• [WHAT THIS TASK INVOLVES]
A line belongs in the answer if it contains "will"; copy every such line from the entries below.

----------------------------------------

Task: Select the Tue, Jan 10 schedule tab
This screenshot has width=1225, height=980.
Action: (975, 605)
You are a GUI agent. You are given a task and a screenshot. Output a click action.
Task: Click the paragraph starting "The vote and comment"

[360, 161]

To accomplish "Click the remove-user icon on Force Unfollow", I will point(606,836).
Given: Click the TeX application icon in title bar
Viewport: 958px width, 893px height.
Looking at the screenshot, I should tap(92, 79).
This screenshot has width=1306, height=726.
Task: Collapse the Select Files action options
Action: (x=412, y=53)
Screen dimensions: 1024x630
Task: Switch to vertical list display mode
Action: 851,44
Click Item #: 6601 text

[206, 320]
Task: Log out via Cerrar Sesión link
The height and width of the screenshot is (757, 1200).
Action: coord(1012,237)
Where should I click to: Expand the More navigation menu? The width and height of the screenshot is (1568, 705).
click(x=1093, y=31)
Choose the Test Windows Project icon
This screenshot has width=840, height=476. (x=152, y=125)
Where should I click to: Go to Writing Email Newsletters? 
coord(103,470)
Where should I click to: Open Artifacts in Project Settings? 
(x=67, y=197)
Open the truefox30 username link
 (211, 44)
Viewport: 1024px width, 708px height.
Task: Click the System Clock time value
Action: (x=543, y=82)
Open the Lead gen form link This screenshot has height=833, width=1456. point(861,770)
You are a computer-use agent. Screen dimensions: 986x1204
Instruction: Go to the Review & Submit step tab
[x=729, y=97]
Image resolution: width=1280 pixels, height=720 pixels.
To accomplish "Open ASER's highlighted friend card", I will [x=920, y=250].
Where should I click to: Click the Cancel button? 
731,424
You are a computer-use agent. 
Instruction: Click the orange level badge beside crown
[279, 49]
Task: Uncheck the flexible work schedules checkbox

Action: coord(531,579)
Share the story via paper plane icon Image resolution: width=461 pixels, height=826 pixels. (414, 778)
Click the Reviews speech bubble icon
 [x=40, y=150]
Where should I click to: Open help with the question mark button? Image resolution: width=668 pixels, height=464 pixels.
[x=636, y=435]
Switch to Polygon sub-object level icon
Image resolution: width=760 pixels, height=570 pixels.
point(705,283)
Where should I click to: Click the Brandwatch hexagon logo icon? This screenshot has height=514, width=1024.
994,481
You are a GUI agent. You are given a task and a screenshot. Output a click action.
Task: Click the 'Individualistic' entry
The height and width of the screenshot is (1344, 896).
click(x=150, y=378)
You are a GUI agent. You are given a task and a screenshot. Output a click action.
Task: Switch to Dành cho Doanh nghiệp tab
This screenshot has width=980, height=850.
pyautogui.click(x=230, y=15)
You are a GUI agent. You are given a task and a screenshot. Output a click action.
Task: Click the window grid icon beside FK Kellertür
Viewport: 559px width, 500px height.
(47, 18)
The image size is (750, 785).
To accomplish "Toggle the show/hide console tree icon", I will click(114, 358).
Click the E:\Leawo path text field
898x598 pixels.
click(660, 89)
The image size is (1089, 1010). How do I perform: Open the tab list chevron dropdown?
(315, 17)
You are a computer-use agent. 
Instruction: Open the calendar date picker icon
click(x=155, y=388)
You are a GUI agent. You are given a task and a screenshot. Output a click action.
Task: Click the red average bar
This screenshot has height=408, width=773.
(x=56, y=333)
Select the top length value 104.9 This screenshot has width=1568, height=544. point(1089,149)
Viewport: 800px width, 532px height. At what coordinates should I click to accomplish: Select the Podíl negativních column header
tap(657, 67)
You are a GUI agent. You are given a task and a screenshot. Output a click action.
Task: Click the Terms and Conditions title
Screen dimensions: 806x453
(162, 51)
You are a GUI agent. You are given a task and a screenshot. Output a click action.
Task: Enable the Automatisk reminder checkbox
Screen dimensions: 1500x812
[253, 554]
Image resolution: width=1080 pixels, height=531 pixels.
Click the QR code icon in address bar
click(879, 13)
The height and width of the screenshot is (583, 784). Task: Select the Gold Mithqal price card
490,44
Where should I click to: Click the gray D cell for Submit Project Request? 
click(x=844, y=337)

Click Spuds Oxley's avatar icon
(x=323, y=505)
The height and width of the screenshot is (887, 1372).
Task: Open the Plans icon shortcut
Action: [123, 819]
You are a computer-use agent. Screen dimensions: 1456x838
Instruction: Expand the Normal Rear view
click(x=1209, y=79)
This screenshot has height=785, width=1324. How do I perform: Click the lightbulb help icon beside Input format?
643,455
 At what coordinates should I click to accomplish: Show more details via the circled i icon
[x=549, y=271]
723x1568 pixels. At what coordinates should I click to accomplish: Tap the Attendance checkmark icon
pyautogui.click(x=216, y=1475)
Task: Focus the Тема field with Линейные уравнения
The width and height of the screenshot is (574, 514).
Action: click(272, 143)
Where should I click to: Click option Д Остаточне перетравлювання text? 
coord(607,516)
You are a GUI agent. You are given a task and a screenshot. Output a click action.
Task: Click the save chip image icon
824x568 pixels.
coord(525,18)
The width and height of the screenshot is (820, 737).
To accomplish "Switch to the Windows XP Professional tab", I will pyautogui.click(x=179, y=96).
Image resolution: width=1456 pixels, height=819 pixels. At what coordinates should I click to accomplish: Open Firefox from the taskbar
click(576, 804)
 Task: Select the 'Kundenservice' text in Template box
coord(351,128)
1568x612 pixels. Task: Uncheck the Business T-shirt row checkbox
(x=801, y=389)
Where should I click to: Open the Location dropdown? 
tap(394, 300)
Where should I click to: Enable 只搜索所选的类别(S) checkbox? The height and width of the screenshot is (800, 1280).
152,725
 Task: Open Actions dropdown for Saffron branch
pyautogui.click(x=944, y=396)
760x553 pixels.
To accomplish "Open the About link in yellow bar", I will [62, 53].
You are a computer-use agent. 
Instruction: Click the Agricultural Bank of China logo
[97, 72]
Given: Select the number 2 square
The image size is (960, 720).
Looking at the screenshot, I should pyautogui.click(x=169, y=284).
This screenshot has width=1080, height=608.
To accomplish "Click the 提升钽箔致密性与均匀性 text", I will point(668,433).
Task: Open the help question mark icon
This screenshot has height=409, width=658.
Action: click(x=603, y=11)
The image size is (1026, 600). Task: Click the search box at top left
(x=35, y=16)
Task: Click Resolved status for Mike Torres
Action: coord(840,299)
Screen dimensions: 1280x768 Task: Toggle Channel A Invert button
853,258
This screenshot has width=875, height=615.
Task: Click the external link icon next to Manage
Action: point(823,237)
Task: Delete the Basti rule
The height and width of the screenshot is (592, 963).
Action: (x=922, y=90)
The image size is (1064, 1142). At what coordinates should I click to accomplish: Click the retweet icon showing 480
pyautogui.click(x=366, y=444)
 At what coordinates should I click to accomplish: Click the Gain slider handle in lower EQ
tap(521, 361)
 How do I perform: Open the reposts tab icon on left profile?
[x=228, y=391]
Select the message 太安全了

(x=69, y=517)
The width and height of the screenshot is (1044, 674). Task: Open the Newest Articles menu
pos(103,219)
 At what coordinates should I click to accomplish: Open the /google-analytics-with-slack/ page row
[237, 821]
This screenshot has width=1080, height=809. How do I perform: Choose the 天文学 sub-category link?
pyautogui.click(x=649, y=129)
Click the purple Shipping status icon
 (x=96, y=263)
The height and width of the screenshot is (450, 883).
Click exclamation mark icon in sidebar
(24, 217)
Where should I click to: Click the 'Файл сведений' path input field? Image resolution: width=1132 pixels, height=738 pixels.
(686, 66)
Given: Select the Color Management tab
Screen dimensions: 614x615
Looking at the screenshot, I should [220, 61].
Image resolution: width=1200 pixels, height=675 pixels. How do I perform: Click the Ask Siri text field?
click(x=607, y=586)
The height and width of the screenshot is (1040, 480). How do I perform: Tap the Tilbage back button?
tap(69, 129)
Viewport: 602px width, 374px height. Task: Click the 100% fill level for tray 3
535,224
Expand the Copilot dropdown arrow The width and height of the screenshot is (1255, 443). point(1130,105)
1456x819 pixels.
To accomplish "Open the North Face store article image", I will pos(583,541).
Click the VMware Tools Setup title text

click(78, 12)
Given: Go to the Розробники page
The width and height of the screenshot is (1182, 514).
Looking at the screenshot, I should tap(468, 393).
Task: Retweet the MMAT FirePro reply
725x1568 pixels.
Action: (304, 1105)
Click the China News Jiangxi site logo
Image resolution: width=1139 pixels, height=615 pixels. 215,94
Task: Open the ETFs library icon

----------------------------------------

• [ANSWER BELOW]
To accomplish "Click the remove-user icon on Force Unfollow", I will point(606,836).
To accomplish "Open ASER's highlighted friend card", I will [x=920, y=250].
To accomplish "Toggle the show/hide console tree icon", I will click(114, 358).
To accomplish "Switch to the Windows XP Professional tab", I will pyautogui.click(x=179, y=96).
To accomplish "Open the About link in yellow bar", I will [62, 53].
To accomplish "Click the 提升钽箔致密性与均匀性 text", I will point(668,433).
To accomplish "Open the North Face store article image", I will pos(583,541).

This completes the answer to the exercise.